What the exercise asks: Read through the entries below and copy each line where "will" turns up.

-- Provided entries follows --

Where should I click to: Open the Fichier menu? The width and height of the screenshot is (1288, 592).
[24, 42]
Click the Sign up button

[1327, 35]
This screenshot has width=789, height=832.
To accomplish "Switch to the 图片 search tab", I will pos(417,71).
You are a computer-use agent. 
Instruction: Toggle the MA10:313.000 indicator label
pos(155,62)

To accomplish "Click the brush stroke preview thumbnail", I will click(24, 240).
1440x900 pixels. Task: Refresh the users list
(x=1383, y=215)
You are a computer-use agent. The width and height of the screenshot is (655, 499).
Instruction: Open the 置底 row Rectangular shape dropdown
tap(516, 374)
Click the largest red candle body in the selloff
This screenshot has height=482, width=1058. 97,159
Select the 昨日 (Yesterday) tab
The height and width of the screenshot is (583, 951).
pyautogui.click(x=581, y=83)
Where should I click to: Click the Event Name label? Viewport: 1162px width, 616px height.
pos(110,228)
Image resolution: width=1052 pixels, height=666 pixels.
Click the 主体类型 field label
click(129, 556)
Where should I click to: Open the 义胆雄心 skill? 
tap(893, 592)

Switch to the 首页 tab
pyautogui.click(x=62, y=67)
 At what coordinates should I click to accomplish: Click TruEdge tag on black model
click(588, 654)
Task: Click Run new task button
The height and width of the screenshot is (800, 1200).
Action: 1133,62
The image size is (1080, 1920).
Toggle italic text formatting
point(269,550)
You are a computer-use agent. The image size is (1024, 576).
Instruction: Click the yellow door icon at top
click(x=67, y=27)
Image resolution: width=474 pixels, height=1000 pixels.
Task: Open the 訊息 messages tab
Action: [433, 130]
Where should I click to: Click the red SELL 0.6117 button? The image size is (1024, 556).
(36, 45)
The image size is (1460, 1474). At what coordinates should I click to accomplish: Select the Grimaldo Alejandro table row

-- Provided entries concluded --

Answer box:
To accomplish "Switch to the 图片 search tab", I will pos(417,71).
To accomplish "Click the brush stroke preview thumbnail", I will click(24, 240).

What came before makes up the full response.